The Fifth Circuit’s Reversal
Circuit Judge Andrew S. Oldham, writing for the majority, disagreed with the Tax Court’s interpretation. The court focused on three primary areas to determine the “single, best meaning” of the statute:
Plain Text and Ordinary Meaning: The court consulted dictionaries from the 1970s, when the statute was enacted. It found that the defining characteristic of a “limited partner” was limited liability, not a lack of participation in business affairs.
Agency Consistency: For over 40 years, the IRS’s own form instructions (Form 1065) defined a limited partner based on limited liability. Similarly, the Social Security Administration (SSA) maintains a regulation stating that a person is a limited partner if their financial liability is limited to their investment. The court noted that it was only in 2022 that the IRS began suggesting a different, narrower view. Although the IRS had issued proposed regulations in 1997 that would have made this income subject to SE tax, they were never finalized.
Statutory Structure: The court pointed out that the statute already contains a “guaranteed payments” clause, which taxes limited partners on payments received for “services actually rendered”. If a limited partner were required to be purely passive, this clause would be largely unnecessary.

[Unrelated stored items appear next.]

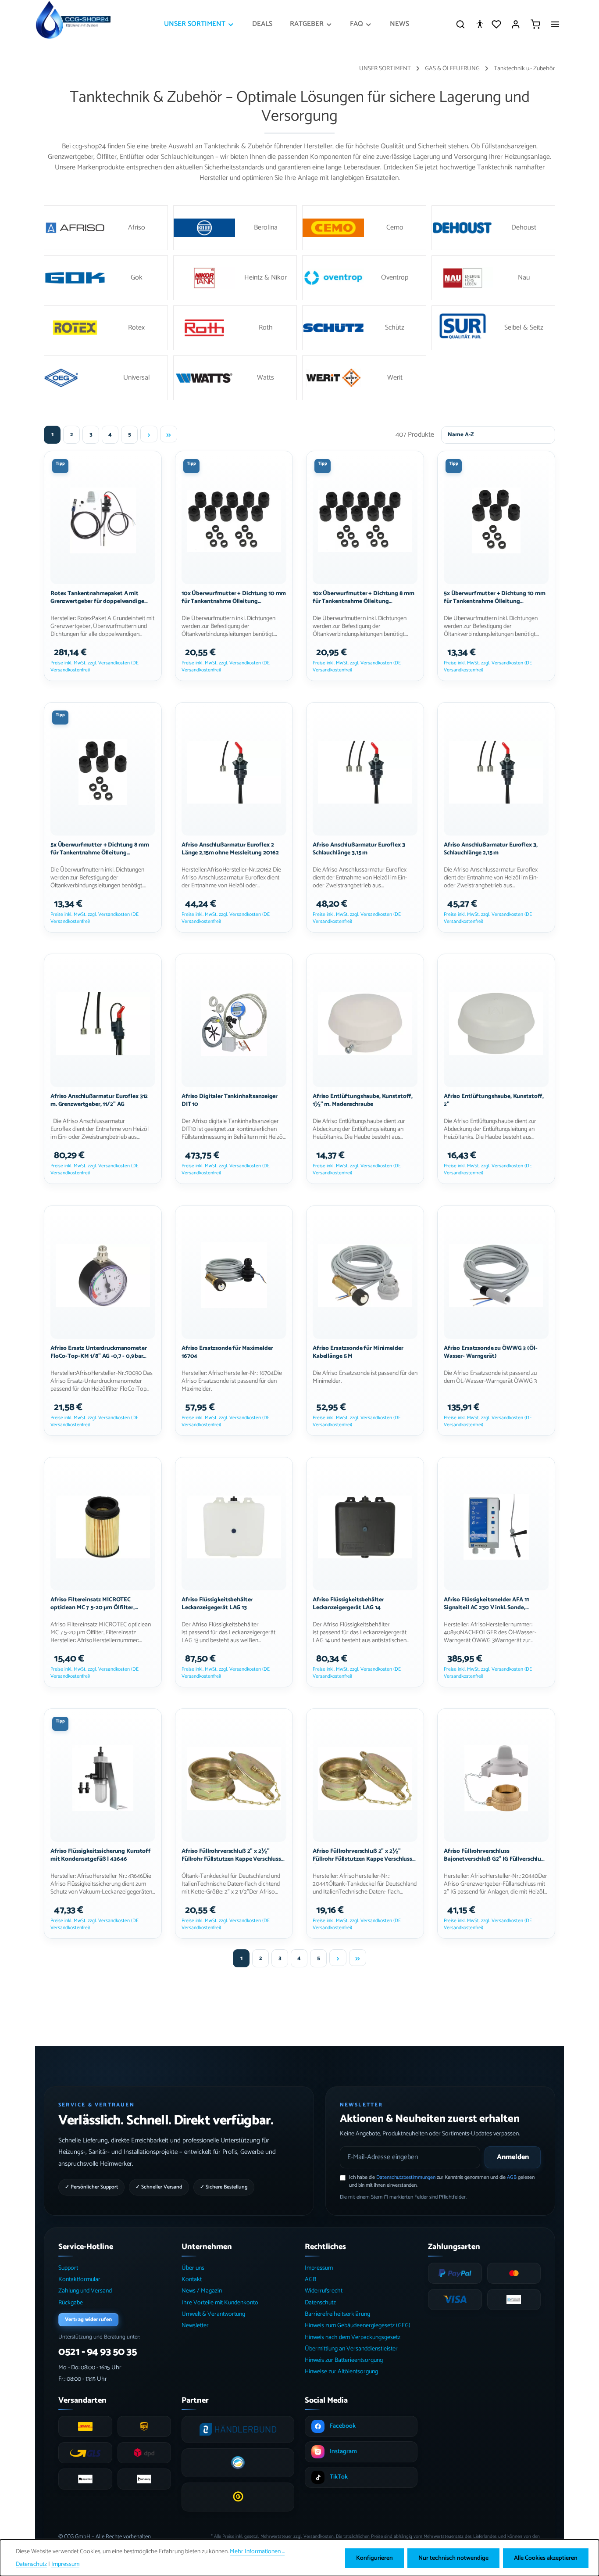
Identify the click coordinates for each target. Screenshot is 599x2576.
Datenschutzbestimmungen (405, 2177)
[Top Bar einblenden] (555, 24)
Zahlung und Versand (85, 2291)
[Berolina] (235, 228)
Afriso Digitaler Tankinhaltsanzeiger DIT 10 (230, 1100)
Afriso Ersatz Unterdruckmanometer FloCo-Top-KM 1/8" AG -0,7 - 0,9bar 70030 (98, 1352)
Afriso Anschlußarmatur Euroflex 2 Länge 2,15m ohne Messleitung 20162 (230, 849)
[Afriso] (106, 228)
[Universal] (106, 378)
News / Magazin (202, 2291)
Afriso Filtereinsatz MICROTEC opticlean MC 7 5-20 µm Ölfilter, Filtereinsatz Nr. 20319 (92, 1603)
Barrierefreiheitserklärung (337, 2314)
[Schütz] (364, 328)
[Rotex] (106, 328)
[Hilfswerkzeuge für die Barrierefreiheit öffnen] (479, 24)
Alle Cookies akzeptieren (546, 2558)
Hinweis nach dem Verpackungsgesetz (352, 2337)
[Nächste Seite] (148, 434)
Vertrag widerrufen (88, 2319)
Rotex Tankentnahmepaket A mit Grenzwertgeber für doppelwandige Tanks (97, 597)
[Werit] (364, 378)
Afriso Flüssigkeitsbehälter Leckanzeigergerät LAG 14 (348, 1603)
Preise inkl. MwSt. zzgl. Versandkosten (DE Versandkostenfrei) (94, 666)
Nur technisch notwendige (453, 2558)
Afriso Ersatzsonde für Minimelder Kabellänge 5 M (358, 1352)
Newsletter (195, 2326)
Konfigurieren (374, 2558)
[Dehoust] (493, 228)
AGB (512, 2177)
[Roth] (235, 328)
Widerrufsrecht (323, 2291)
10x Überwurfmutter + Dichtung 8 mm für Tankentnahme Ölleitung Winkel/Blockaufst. (363, 597)
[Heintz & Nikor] (235, 278)
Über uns (193, 2268)
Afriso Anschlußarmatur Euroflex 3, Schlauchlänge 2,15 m (490, 849)
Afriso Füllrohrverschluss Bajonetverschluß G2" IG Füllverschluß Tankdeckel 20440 (494, 1855)
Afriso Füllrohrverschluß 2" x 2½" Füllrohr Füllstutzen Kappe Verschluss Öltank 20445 (362, 1855)
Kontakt (192, 2280)
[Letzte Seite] (168, 434)
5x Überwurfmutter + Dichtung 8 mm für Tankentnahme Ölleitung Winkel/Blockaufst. (99, 849)
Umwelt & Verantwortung (213, 2314)
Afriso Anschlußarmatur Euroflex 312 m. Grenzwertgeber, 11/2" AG (99, 1100)
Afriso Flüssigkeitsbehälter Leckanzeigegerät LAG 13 (217, 1603)
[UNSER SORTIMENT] (199, 24)
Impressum (319, 2268)
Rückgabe (70, 2303)
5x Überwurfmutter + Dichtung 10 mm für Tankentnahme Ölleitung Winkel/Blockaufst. (494, 597)
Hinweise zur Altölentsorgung (341, 2372)
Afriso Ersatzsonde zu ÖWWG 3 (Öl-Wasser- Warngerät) (491, 1352)
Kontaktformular (79, 2280)
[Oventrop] (364, 278)
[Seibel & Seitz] (493, 328)
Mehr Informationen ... (257, 2551)
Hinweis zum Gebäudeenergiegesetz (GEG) (357, 2326)
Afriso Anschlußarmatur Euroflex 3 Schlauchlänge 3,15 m (359, 849)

The court further criticized the IRS’s “functional analysis” as creating massive uncertainty, noting that under such a test, thousands of partners would need “an army of lawyers” to determine their tax liability.
Dissenting Opinion
Judge James E. Graves, Jr. dissented, arguing that the phrase “limited partner, as such” was intended by Congress to distinguish between a partner’s role as an investor and their role as an active worker. Citing legislative history, the dissent argued the exclusion was designed to prevent investors who perform “no services” from obtaining Social Security coverage through mere investment, and that active partners should remain subject to self-employment tax.
Conclusion and Impact
By vacating the Tax Court’s decision, the Fifth Circuit has provided a major victory for partners in state-law limited partnerships. The ruling reinforces a formalistic, state-law-based definition of “limited partner,” providing greater tax certainty for professional firms—at least within the Fifth Circuit’s jurisdiction—until Congress chooses to amend the statute.

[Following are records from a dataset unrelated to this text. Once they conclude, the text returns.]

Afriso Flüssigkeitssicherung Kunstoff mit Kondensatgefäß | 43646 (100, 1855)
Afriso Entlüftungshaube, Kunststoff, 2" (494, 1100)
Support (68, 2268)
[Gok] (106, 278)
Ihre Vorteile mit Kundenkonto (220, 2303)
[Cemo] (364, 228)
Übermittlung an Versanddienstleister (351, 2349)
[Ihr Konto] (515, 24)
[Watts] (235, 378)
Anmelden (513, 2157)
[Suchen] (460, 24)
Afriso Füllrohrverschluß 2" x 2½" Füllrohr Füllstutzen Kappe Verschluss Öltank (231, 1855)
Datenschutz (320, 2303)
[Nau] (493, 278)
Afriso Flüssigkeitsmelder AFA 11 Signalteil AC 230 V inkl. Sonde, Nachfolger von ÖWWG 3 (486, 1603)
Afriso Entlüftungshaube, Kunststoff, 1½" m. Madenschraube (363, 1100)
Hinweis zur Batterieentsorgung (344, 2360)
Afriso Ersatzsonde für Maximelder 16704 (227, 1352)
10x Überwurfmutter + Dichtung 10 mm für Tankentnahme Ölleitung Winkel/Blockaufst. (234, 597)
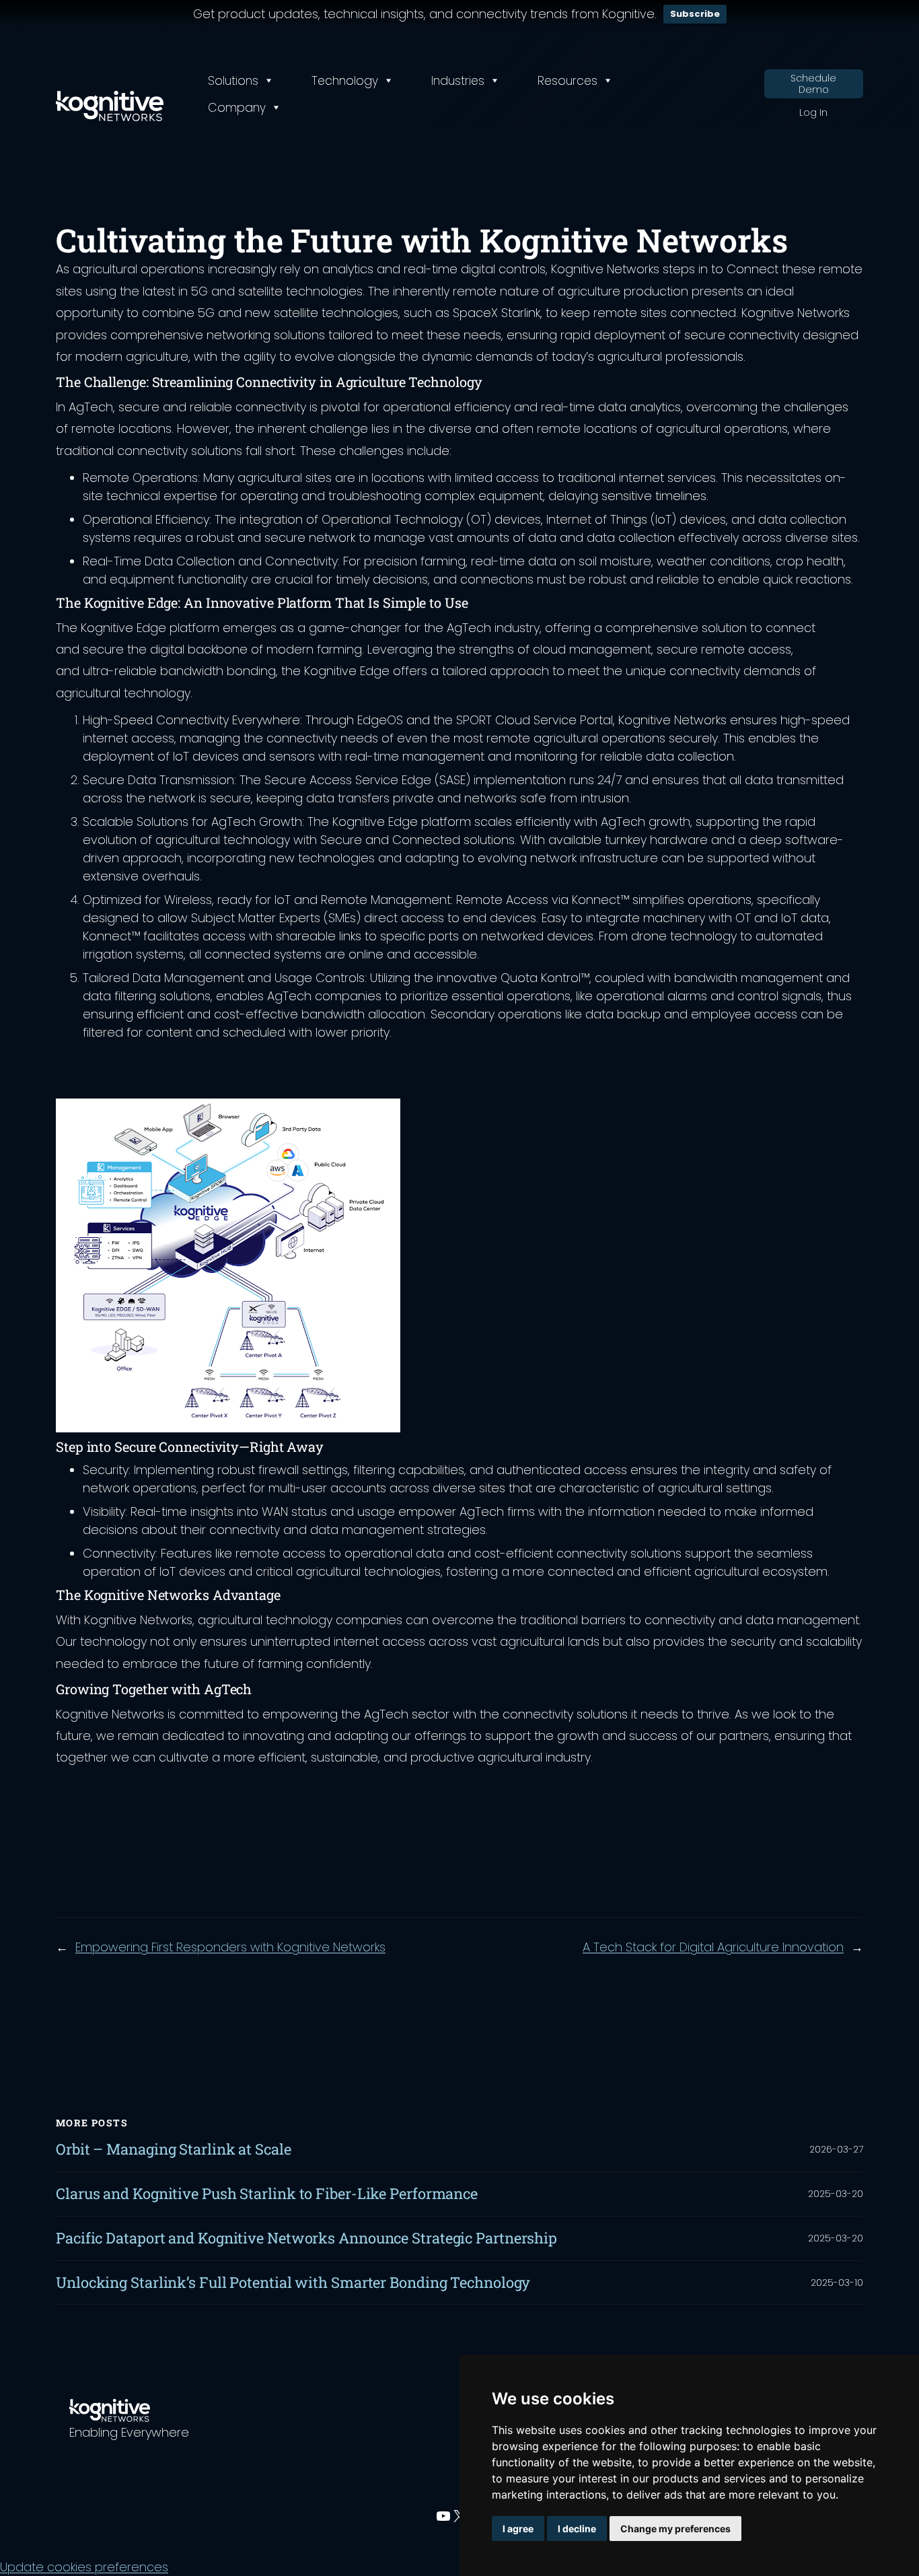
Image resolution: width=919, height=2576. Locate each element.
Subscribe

It must be noted that the Fifth Circuit (Texas, Louisiana and Mississippi) is likely the most conservative and taxpayer friendly circuit in the country. With the Social Security System facing a liquidity crisis in a few years, Congress will need to get very active in making this more certain than is true today.
But for now, those taxpayers in the Fifth Circuit who are strictly a limited partner in a limited partnership (LLC’s may or may not qualify) will not owe SE tax on this limited partner earnings.



Finally, a definition for "as such". As such.
Can those of us NOT in the 5th circuit rely on this ruling?